Patrick Pflücke

Personal information
- Date of birth: 30 November 1996 (age 29)
- Place of birth: Dresden, Germany
- Height: 1.70 m (5 ft 7 in)
- Position: Attacking midfielder

Team information
- Current team: Charleroi
- Number: 14

Youth career
- SC Borea Dresden
- 2010–2011: Dynamo Dresden
- 2011–2014: Mainz 05

Senior career*
- Years: Team / Apps / (Gls)
- 2014–2017: Mainz 05 II / 78 / (1)
- 2014: Mainz 05 / 1 / (0)
- 2017–2018: Borussia Dortmund II / 27 / (2)
- 2018–2020: KFC Uerdingen 05 / 44 / (2)
- 2020–2022: Roda JC Kerkrade / 71 / (27)
- 2022–2023: Servette / 36 / (6)
- 2023–2025: Mechelen / 72 / (9)
- 2025–: Charleroi / 35 / (4)

International career^{‡}
- 2010–2011: Germany U15 / 4 / (0)
- 2011–2012: Germany U16 / 4 / (2)
- 2012–2013: Germany U17 / 9 / (4)
- 2013–2014: Germany U18 / 9 / (3)
- 2014: Germany U19 / 3 / (1)

= Patrick Pflücke =

German footballer

Patrick Pflücke (born 30 November 1996) is a German professional footballer who plays as an attacking midfielder for Belgian Pro League club Charleroi.

==Club career==
Pflücke joined the academy of 1. FSV Mainz 05 in 2011 from Dynamo Dresden. He made his 3. Liga debut with Mainz 05 II at 6 August 2014 against MSV Duisburg. On 19 December 2014 he made his Bundesliga debut against Bayern Munich replacing Pablo de Blasis after 81 minutes in a 2–1 home defeat.

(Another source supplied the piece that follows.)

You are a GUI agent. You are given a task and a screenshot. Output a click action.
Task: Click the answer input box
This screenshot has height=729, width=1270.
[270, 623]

On 5 June 2022, Pflücke signed a two-year contract with Servette of the Swiss Super League.

On 21 August 2023, Pflücke signed a three-year contract with Mechelen of the Jupiler Pro League. During his first game against VC Westerlo on 26 August 2023, he entered the field after 57 minutes when Mechelen was 2-0 down, but after 3 assists from Pflücke ended the game with a 2-3 victory.

On 2 September 2025, Pflücke moved to Charleroi on a two-year deal.

==International career==
Pflücke represented Germany internationally on junior levels, from Under-15 to Under-19.